Task:
Reproduce every one of the following records word for word, keeping each line as it stands.
___ Input material
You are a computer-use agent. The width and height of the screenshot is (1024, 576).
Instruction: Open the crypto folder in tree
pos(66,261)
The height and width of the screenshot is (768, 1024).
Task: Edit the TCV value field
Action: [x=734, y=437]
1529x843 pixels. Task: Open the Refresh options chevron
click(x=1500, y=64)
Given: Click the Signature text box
______
Finished exercise:
You are a computer-use agent. The width and height of the screenshot is (1024, 576).
Instruction: Open the crypto folder in tree
pos(66,261)
The height and width of the screenshot is (768, 1024).
Task: Edit the TCV value field
Action: [x=734, y=437]
1529x843 pixels. Task: Open the Refresh options chevron
click(x=1500, y=64)
Given: Click the Signature text box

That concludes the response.